The Fed pursued the policies of the 7 faces of  peril & was the biggest advocate for flow.  It worked well with more analysis of interest rate policy.  Quantitative easing is a powerful tool & moved markets, so now we can taper back to normal.  We won’t see a normal economy until we raise interest rates.  The committee doesn’t address specific issues of quantitative easing.  The Fed will raise interest rates fairly quickly.  The alternative is to stay @ 0% longer & lift faster.  Global interest rates are still low & this is expected to continue.  Inflation is still a puzzle & wildcard, & could force the ECB’s hand.

There is still much disenchantment in the non-German Eurozones.  Germany imposes it’s decisions on others, but Germany is still pro-Euro & pro-integration.  Other countries have different foci (focuses?).  Spain is not all skeptical, but separatism sentiments continue in Catalonia.

Politically, although there are more anti-system parties as mainstream parties decline, not all Europeans are anti-EU & anti-Euro.  Not everything can be seen through the Euro lens.  Cooperation is changing as policy makers are getting more defensive.


Venezuelan update

Wednesday 24 September, 2014

I attended this event @ the Council of the Americas awhile ago on Venezuela’s economy. The panel consisted of Alehjandro Arreaza, economist @ Barclays, Aaron Freedman, VP/Sr. Credit Office @ Moody’s, & Francisco Rodriguez, Director & Sr. Economist @ Bank of America/Merrill Lynch, & moderator Christopher Sabatini, Sr. Director @ Americas Society/Council of the Americas.

Generally, inflation is leading to devaluation of the currency, which leads to inconsistent fiscal policy. The exchange rate is unsustainable. They need to change course, but can’t devalue. The exchange rate subsidy doesn’t help their constituents-it just gives fiscal rents to importers. Inflation is up because they are just printing money instead of devaluing the currency. There are arbitrage opportunities with devaluation while the politicians get richer. The problem is as import prices go up, demand goes down, to there is no politically expedient solution.

The government also doesn’t recognize the magnitude of the level of debt. Declining oil prices make things difficult for Venezuela. They must address these imbalances.

It’s tough to get money out of Venezuela these days. There is a black market, but that’s dicey. Auto makers there have fallen off a cliff. Unfortunately companies can no longer repatriate profits & pay for imports. Strategic & essential industries can get preferential access to currency.

Another problem is with an overvalued currency, you can’t tell which are bad imports. The system is impossible to administer. The exchange rate is limited to maintain control, like in Cuba.

There is a difference between a low income economy like Cuba’s, & Venezuela. Macroeconomic distortion has simply led to financial disintermediation. They must address all imbalances-devaluation is not enough. Venezuela won’t necessarily default-that probability is only 10%, but they are suffering a death by 1000 cuts. If the price of oil destabilizes, watch out. Oil production has declined, but it’s unsure if they’ve reached the bottom. Consumption is up, but that’s distorted.

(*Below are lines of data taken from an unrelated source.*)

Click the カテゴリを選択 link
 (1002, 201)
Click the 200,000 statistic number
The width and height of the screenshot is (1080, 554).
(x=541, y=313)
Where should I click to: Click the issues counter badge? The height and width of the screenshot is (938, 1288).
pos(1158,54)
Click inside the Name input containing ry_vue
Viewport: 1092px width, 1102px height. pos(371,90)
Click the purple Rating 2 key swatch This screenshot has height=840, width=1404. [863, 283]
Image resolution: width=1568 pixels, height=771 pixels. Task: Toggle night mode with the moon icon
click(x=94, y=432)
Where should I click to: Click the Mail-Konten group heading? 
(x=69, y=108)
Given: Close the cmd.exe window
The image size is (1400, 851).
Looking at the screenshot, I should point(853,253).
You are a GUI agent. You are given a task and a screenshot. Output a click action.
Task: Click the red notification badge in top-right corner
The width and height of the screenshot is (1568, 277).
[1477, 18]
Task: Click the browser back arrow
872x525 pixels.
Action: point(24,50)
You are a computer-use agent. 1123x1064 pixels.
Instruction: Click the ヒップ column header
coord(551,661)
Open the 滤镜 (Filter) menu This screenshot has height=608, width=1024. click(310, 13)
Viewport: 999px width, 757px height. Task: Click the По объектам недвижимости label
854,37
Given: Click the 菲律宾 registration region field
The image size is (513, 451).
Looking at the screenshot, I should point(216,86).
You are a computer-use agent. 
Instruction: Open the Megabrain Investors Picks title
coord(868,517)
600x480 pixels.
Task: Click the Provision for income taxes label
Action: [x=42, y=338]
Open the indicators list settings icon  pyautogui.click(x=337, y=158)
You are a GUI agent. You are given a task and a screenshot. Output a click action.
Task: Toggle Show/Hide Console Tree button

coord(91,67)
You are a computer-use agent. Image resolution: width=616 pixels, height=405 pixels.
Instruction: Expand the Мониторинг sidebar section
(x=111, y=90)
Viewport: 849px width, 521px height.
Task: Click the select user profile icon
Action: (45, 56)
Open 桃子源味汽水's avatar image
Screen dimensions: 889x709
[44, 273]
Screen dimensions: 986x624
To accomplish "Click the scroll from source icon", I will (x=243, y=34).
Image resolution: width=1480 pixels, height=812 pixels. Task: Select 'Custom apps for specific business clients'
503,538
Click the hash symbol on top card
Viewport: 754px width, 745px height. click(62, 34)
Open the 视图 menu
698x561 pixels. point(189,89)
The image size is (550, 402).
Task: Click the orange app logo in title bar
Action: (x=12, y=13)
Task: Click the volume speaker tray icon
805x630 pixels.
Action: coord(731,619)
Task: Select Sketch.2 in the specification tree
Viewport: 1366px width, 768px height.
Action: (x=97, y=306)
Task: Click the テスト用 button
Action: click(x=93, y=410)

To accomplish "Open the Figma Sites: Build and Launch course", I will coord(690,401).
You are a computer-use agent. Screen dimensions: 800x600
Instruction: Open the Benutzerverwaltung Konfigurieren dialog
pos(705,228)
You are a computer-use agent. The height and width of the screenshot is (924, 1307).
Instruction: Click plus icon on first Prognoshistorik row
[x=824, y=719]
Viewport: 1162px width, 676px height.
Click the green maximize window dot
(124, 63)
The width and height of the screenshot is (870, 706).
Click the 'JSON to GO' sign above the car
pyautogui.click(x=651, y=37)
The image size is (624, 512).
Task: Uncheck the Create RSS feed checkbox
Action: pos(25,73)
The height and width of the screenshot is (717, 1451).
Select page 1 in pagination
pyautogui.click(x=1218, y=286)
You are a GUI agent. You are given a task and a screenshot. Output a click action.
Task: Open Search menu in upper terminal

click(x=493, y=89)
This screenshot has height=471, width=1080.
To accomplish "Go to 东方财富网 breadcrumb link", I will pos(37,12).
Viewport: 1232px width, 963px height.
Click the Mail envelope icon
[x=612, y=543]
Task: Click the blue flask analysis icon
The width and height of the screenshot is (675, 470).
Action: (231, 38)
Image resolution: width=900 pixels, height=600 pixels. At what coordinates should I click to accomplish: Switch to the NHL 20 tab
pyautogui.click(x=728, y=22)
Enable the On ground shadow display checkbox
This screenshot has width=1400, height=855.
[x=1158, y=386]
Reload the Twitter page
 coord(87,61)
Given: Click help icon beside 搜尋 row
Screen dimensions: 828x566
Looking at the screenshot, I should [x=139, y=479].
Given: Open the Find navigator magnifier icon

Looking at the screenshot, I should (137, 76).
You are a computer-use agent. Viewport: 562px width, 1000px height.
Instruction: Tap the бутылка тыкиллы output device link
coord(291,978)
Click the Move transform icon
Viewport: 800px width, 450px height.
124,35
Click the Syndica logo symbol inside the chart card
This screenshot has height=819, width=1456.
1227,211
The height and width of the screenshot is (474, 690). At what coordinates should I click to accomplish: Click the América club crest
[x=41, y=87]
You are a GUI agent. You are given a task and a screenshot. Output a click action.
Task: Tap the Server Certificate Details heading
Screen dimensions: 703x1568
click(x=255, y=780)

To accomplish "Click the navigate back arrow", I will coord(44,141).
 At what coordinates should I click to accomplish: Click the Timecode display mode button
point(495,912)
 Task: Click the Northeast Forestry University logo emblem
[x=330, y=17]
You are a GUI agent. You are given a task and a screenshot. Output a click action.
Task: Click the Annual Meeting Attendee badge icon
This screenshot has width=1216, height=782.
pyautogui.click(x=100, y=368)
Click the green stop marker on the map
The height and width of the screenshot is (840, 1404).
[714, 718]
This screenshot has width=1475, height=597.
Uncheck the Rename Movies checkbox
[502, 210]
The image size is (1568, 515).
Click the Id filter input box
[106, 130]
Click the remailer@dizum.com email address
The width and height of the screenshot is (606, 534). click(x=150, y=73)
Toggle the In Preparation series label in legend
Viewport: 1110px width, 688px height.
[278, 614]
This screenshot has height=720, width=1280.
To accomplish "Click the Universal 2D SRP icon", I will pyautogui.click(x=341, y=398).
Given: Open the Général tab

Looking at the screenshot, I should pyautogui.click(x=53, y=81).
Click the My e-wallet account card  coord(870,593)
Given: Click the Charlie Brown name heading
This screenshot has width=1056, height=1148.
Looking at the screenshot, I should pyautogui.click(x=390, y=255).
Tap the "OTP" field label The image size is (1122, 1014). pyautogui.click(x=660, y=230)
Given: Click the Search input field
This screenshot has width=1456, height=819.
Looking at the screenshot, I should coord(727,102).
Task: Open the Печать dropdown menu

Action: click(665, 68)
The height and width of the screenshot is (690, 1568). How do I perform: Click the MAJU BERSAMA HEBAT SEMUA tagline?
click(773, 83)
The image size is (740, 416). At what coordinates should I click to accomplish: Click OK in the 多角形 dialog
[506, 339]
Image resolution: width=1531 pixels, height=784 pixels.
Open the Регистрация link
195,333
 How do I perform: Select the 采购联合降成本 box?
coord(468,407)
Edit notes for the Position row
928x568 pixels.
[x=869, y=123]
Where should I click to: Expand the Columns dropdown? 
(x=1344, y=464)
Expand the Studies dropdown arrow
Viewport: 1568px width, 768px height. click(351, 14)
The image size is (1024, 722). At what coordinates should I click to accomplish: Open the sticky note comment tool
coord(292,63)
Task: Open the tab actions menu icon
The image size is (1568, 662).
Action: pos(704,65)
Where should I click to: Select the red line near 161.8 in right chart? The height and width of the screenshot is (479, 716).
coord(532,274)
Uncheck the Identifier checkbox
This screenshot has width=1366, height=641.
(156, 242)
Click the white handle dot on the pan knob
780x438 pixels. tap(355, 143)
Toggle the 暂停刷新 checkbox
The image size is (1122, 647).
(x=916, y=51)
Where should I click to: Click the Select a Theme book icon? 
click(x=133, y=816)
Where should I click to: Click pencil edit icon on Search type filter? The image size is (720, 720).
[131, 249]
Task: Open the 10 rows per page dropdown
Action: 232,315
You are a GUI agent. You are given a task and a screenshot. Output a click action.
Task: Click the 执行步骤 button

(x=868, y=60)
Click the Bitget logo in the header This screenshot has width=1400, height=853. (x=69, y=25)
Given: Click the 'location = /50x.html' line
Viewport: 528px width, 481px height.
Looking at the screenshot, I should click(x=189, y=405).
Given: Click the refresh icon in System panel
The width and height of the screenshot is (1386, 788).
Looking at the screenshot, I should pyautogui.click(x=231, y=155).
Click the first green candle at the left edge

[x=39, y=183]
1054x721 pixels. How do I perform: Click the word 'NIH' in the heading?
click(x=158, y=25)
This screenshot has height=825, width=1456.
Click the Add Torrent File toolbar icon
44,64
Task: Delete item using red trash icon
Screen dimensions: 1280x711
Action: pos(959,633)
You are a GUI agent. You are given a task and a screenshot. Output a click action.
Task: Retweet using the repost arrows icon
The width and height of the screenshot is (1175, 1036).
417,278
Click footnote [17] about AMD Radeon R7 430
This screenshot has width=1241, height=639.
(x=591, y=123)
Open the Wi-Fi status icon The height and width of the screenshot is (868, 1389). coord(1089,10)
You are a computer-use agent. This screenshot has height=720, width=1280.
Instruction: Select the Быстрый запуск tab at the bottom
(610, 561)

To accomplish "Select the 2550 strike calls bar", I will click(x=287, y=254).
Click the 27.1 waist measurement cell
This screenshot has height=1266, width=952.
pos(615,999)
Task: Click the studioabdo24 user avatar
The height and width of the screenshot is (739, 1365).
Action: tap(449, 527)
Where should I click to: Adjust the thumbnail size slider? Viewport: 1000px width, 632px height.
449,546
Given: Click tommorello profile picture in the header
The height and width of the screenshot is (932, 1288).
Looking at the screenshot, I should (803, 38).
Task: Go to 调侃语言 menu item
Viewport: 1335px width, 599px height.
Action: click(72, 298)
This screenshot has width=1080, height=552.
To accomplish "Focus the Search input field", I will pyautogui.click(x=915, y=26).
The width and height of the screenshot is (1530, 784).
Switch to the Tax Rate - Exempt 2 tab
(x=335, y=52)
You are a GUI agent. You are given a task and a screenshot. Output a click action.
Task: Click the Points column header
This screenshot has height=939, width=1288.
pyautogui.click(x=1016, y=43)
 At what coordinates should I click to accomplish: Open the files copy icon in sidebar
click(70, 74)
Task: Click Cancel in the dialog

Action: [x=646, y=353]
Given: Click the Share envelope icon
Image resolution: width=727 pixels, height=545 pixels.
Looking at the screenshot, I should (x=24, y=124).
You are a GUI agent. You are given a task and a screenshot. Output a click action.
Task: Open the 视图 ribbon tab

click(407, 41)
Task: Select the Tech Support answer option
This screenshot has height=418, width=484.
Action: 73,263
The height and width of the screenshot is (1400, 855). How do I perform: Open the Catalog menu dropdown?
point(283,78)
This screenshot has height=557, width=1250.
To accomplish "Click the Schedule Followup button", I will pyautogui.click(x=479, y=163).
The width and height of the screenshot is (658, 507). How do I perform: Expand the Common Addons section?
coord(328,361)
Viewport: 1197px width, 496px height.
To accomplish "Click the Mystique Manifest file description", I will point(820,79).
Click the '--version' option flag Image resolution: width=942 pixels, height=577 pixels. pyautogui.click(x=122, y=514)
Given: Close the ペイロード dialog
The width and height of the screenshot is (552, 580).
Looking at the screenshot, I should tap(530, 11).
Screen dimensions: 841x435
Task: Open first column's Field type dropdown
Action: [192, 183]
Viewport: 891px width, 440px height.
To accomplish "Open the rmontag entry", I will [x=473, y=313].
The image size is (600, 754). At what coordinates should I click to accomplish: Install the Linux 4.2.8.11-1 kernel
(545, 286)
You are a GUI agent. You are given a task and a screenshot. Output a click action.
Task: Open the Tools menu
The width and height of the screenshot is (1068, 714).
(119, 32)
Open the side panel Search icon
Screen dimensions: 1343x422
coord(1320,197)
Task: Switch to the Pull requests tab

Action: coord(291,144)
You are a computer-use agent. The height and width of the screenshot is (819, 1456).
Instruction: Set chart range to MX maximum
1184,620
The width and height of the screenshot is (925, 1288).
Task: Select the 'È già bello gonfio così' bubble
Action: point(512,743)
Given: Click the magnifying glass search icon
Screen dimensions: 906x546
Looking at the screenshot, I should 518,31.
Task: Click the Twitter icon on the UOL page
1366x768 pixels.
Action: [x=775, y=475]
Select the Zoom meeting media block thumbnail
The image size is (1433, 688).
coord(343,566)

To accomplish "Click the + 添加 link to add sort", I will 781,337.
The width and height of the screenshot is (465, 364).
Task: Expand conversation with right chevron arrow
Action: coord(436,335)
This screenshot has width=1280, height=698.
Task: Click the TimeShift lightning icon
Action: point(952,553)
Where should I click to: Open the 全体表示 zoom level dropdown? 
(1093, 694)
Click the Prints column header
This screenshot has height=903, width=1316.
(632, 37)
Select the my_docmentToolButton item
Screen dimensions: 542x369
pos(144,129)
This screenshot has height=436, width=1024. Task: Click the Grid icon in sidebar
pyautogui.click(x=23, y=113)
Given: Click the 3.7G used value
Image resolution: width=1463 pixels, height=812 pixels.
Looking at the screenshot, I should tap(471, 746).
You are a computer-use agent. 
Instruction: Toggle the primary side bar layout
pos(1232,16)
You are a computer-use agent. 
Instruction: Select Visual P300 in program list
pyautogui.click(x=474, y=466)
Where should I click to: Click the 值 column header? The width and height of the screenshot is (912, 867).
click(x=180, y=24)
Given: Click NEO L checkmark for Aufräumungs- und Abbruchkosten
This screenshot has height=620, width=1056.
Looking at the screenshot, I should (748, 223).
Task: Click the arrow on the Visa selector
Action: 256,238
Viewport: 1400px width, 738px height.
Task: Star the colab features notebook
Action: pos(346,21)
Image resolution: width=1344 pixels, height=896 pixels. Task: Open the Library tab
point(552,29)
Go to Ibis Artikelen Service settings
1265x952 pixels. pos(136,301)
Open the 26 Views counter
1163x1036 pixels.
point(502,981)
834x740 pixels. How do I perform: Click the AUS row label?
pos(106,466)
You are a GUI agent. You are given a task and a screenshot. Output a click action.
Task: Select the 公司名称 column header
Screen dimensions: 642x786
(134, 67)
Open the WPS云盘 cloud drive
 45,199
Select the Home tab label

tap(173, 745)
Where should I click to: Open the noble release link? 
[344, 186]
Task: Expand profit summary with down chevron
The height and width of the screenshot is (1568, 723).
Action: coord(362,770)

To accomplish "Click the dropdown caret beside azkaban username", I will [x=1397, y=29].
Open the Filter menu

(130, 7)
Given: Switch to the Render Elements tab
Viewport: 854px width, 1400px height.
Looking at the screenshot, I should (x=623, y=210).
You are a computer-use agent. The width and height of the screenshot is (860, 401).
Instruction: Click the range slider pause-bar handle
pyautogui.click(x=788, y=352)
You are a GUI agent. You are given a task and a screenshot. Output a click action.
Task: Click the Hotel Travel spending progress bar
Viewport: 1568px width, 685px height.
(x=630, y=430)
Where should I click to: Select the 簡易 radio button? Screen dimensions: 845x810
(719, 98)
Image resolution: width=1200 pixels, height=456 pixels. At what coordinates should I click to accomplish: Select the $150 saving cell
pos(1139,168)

Despite a devaluation a year ago, nothing happened. It’s not likely to get better. Capital flight is $20M/year. They need a more flexible exchange rate system.

Venezuela is rated 1 notch below Argentina in credit ratings. Both have balance of payments problems. Venezuela is more combustible.

How long this can go on is a political & economic question. Regulation is no good in a volatile economy. Argentina tried & failed. Another problem is you can’t increase spending after a devaluation.